(Data entries)

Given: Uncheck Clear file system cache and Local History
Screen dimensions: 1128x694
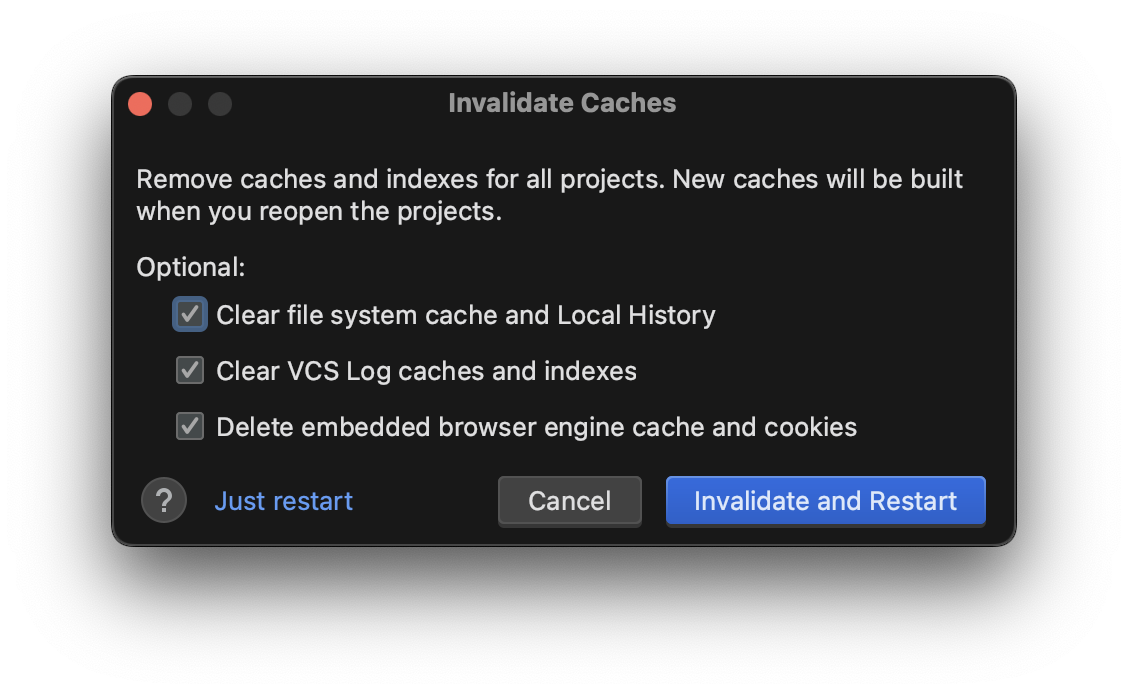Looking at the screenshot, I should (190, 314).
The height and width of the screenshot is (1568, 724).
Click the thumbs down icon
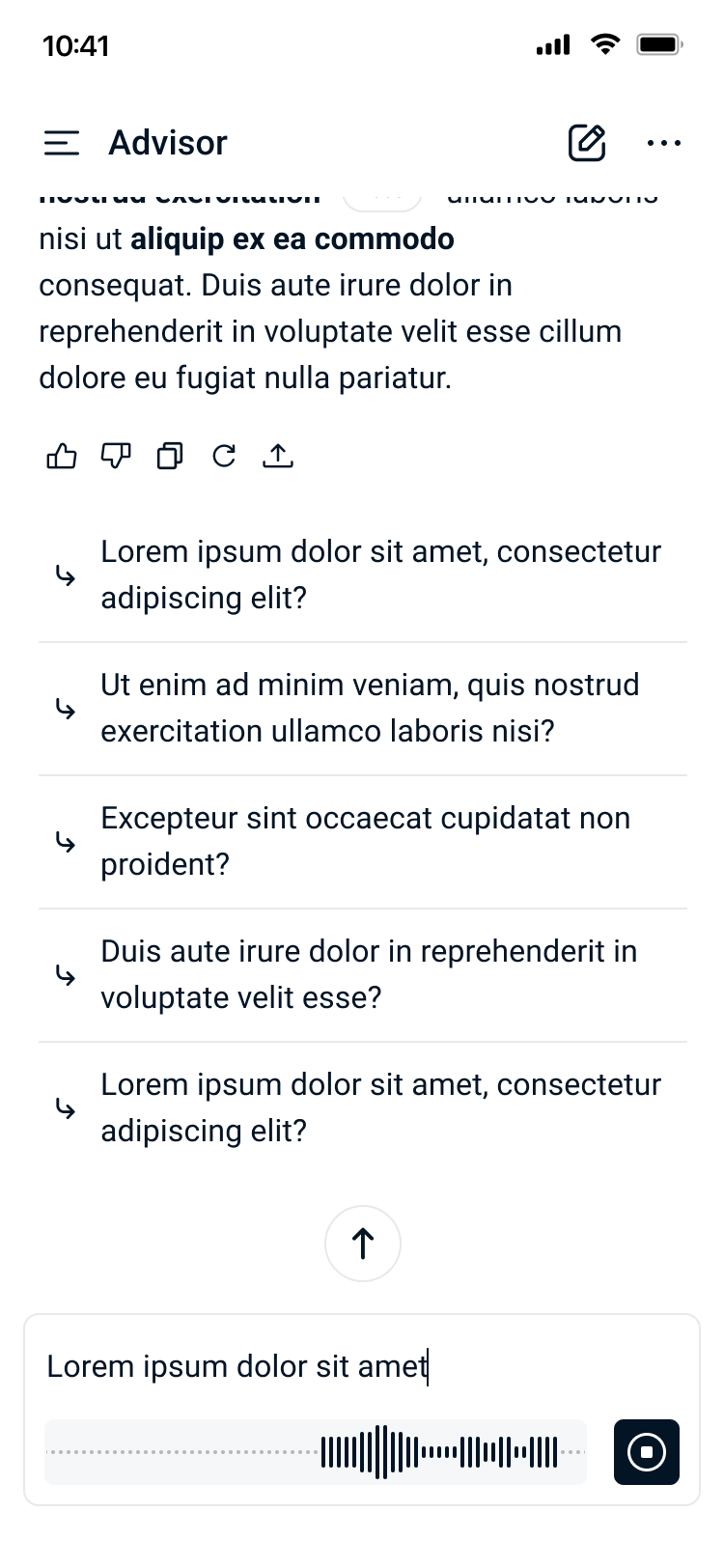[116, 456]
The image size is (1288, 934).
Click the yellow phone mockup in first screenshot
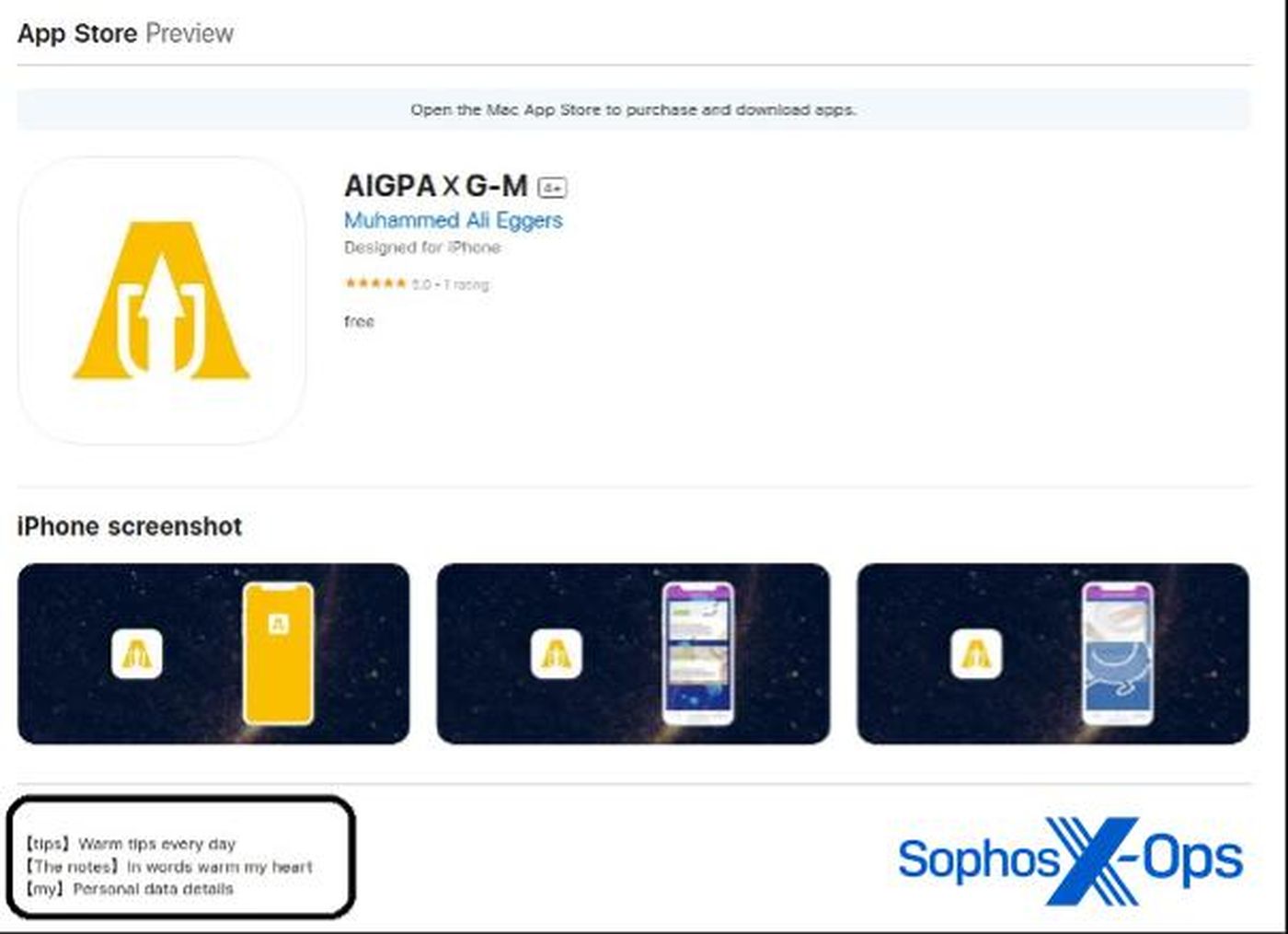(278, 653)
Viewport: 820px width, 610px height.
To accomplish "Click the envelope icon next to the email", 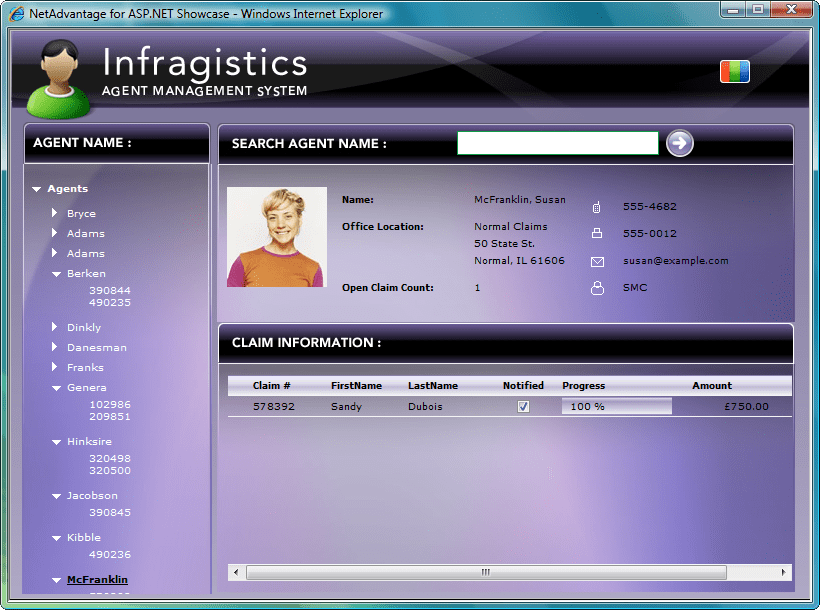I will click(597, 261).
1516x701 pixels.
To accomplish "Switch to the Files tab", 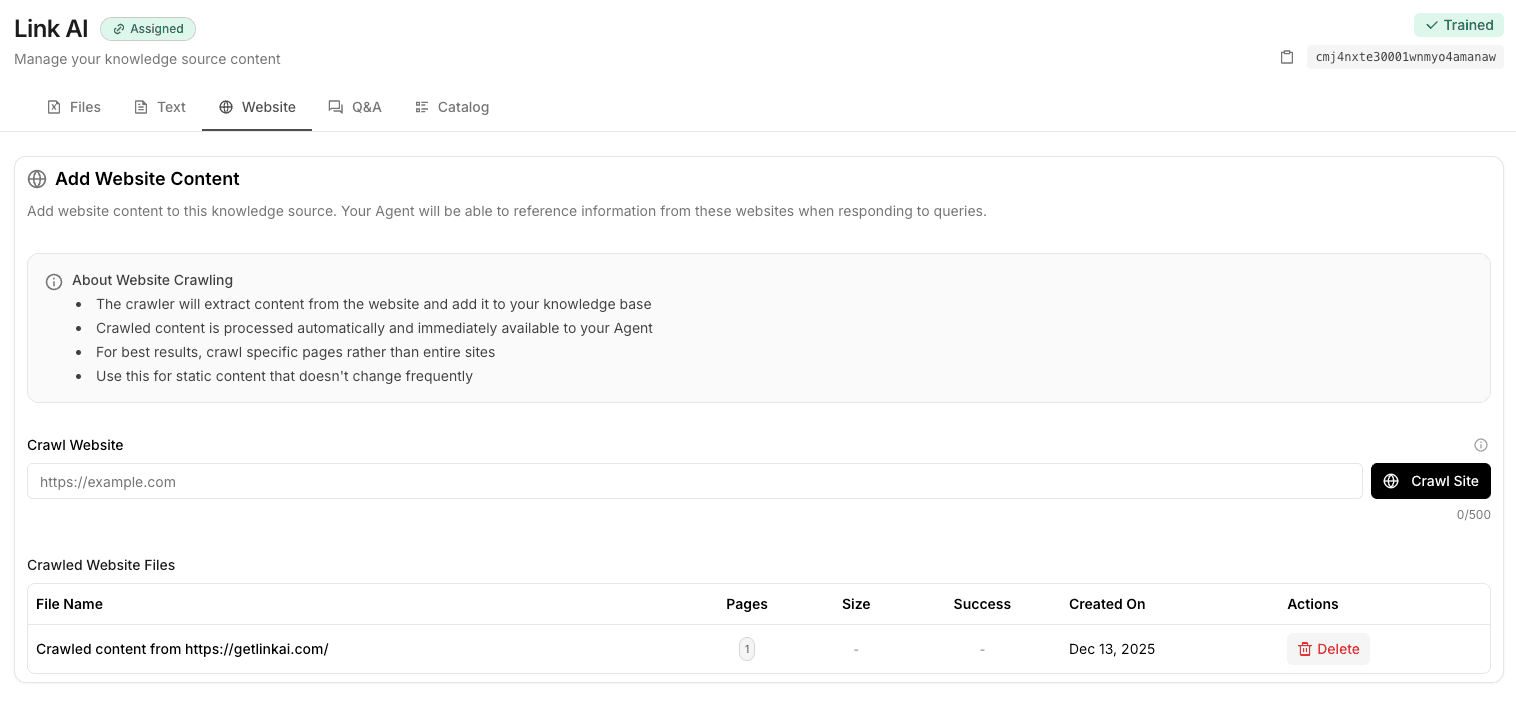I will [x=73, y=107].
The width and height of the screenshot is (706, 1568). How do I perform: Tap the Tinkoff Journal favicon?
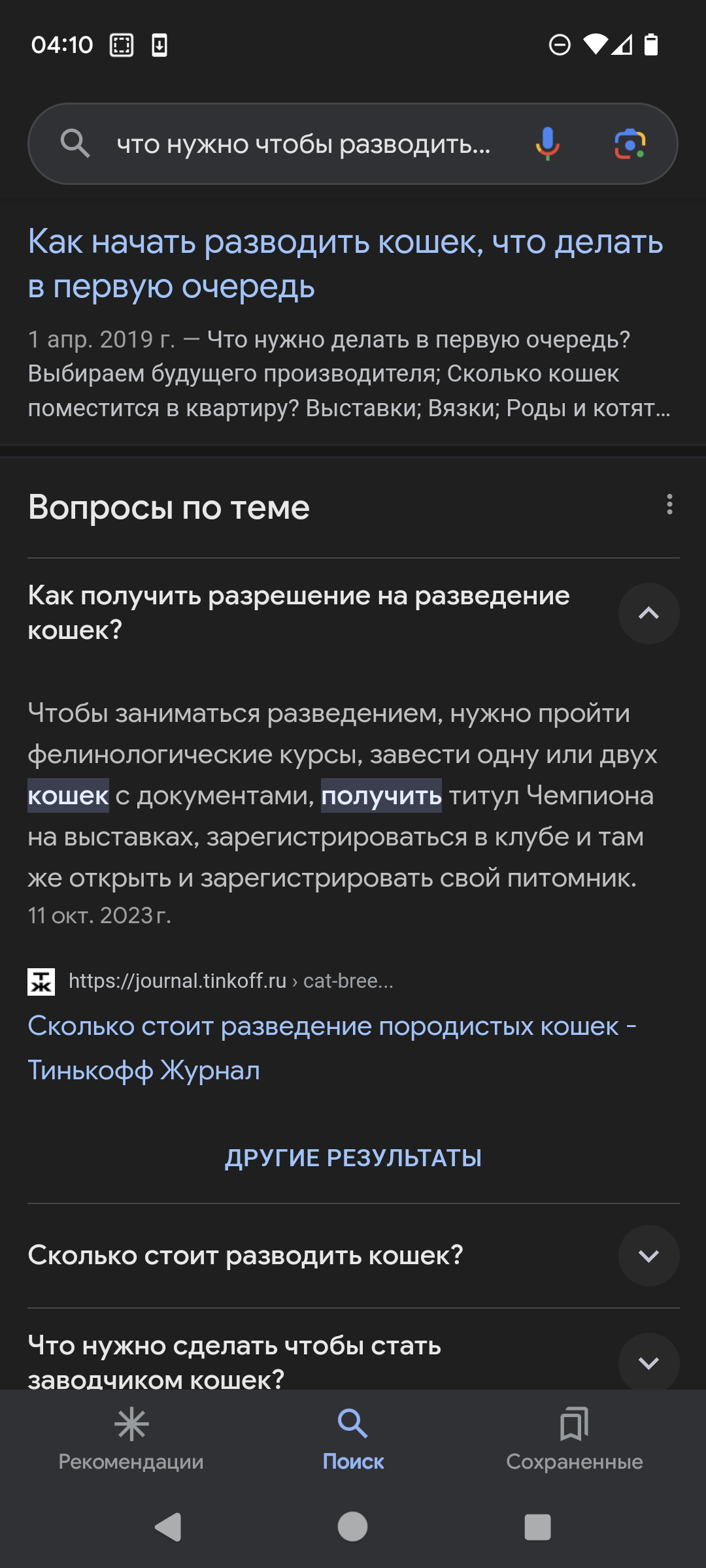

**Try it**:
Look over the records above, and wherever a line contains the string "height", copy that line.

**Reply**:
The height and width of the screenshot is (1568, 724).
Viewport: 820px width, 610px height.
The width and height of the screenshot is (706, 1568). How do I perform: Tap the Tinkoff Journal favicon?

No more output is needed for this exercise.